Shawyeok opened a new issue, #4812:
URL: https://github.com/apache/bookkeeper/issues/4812

   ## Summary
   
   When an open ledger's ensemble bookies are decommissioned and replaced with 
fresh bookies at the same network addresses, the original client's subsequent 
`addEntry` call **returns success** (entry ID assigned, LAC advanced), yet the 
entry is **permanently lost**: the recovery process had already closed the 
ledger at a lower `lastEntry` in ZK metadata, and `lh.close()` then fails with 
`BKMetadataVersionException`. The client receives no `BKLedgerFencedException`; 
the data loss is silent.
   
   ## Environment
   
   | | |
   |---|---|
   | BookKeeper version | 4.17.3 (bundled in Apache Pulsar 4.0.10) |
   | Also reproduced on | BK 4.14.x (bundled in Pulsar 3.0.x) |
   | ZooKeeper | embedded in `apachepulsar/pulsar:4.0.10` |
   | Java | OpenJDK 21 |
   
   ## Steps to Reproduce
   
   **Cluster setup**
   
   - 1 ZooKeeper node
   - 3 bookies (`bk1`, `bk2`, `bk3`) on the same Docker bridge network
   
   **Client**
   
   Opens a ledger with `E=2, WQ=2, AQ=2`. The ensemble is assigned two of the 
three bookies (say `bk2` and `bk3`); `bk1` is the spare.
   
   Writes `entry-0`, then blocks waiting for a proceed signal.
   
   **Decommission + replace (one at a time)**
   
   Because E=2/WQ=2 with only 3 bookies leaves one spare, the order must be 
interleaved:
   
   1. **D1** — `docker stop bk2` → `bookkeeper shell decommissionbookie 
-bookieid <bk2-ip>:3181`
      The ReplicationWorker copies bk2's fragments to bk1 (the spare) and 
deletes bk2's ZK cookie.
   
   2. **E1** — Start a fresh `bk2-new` at the **exact same IP** as the original 
`bk2`.
   
   3. **D2** — `docker stop bk3` → `bookkeeper shell decommissionbookie 
-bookieid <bk3-ip>:3181`
      During this step the ReplicationWorker on bk1 detects ledger 0 as 
under-replicated.

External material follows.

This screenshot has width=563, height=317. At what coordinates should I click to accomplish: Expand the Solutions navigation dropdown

After `openLedgerRereplicationGracePeriod` (30 s default) it 
performs recovery-mode open: fences the ledger, reads up to the last confirmed 
entry (`lastEntry=0`), closes it in ZK metadata. ZK version is bumped.
   
   4. **E2** — Start a fresh `bk3-new` at the **exact same IP** as the original 
`bk3`.
   
   **Proceed signal**
   
   After both replacements are registered, the client's proceed sentinel is 
created.
   
   ```
   addEntry("entry-1")  →  id=1, LAC=1   ← SUCCESS, no exception
   lh.close()           →  BKMetadataVersionException: Bad ledger metadata 
version
   ```
   
   ## Observed Behaviour
   
   ```
   [client] entry-1 id=1  LAC=1
   [client] ERROR lh.close(): BKMetadataVersionException: Bad ledger metadata 
version
   ```
   
   Log from the recovery side (during D2):
   
   ```
   INFO  LedgerFragmentReplicator - Updated ZK to point ledger fragments from 
old bookies
         to new bookies: {<bk3-ip>:3181=<bk2-new-ip>:3181}
   ```
   
   And from the original client's close path:
   
   ```
   ERROR Metadata conflict when closing ledger 0. Another client may have 
recovered
         the ledger while there were writes outstanding.

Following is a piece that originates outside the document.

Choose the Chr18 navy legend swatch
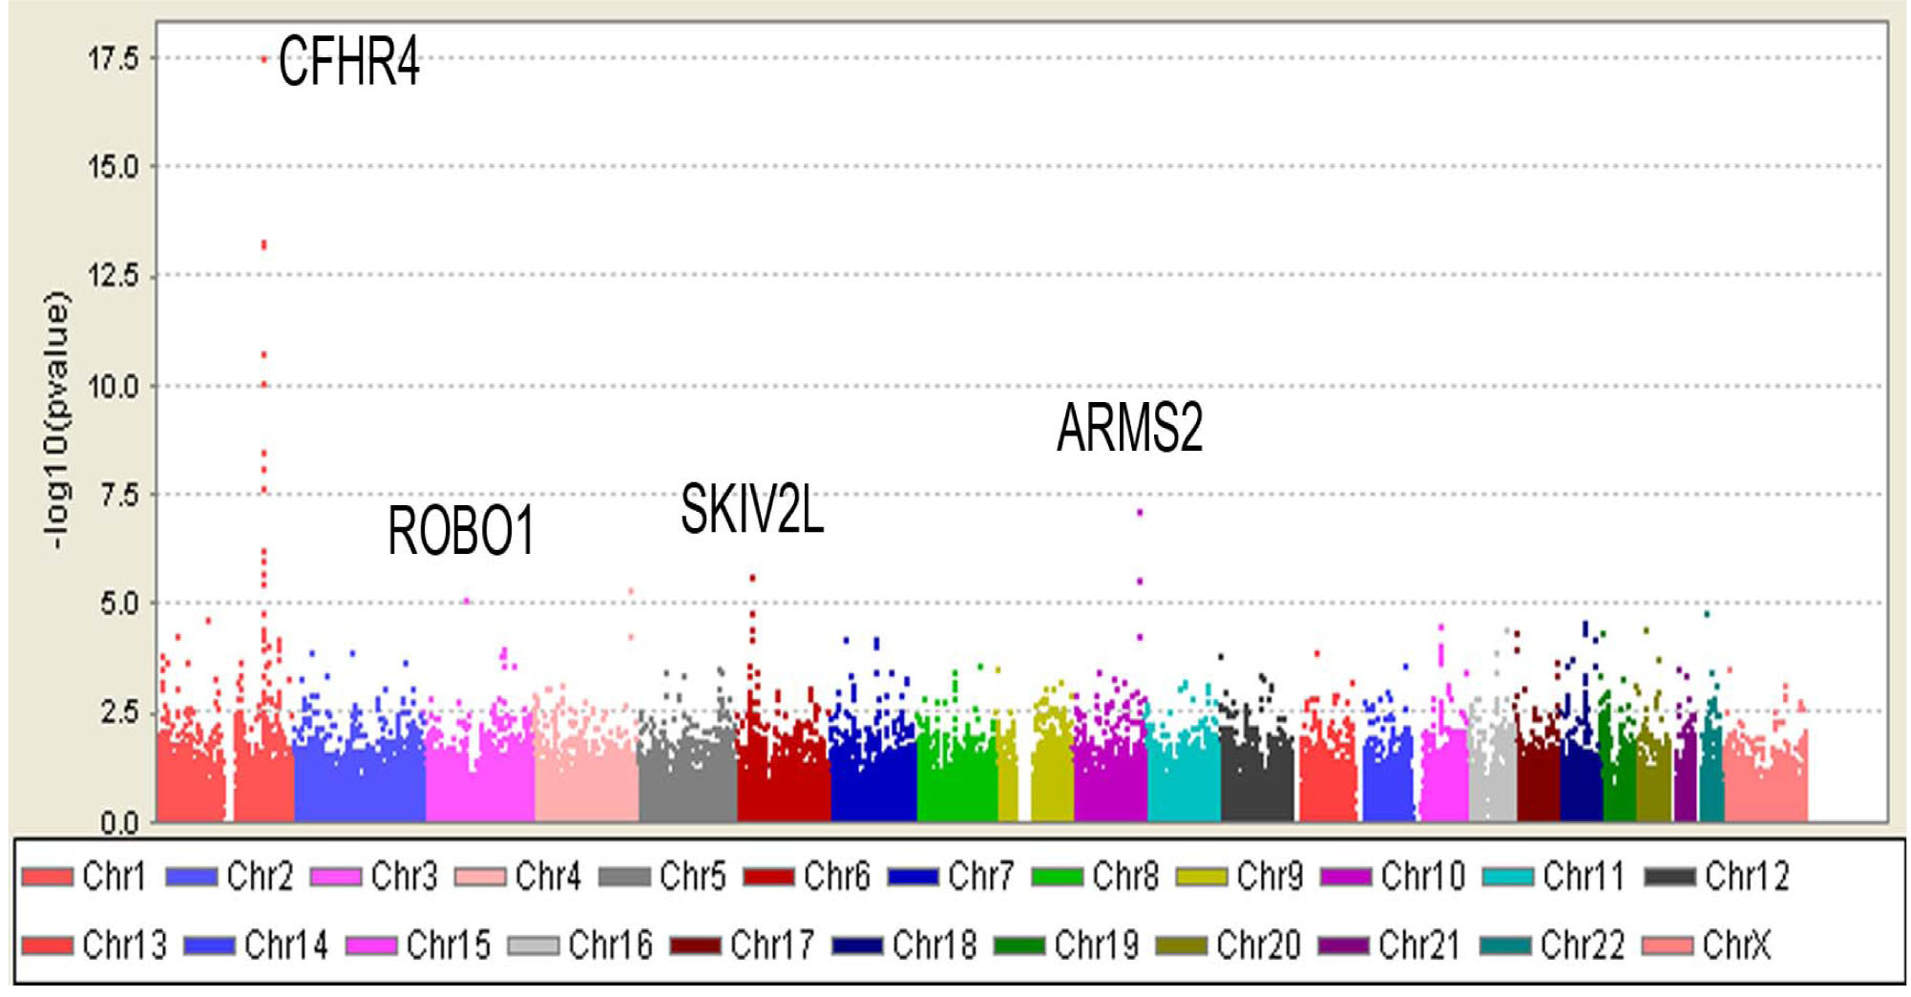1911x997 pixels. point(857,945)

         (local lastEntry:1 length:14)  (metadata lastEntry:0 length:7)
   ```
   
   ## Expected Behaviour
   
   The original client should receive `BKLedgerFencedException` (or equivalent) 
on the `addEntry` call — **not** a success acknowledgement — because the ledger 
was already fenced and closed by the recovery process before the write was 
attempted.
   
   Alternatively, if `addEntry` is allowed to succeed, `lh.close()` should not 
silently discard the entry: it should either succeed (reconcile the metadata) 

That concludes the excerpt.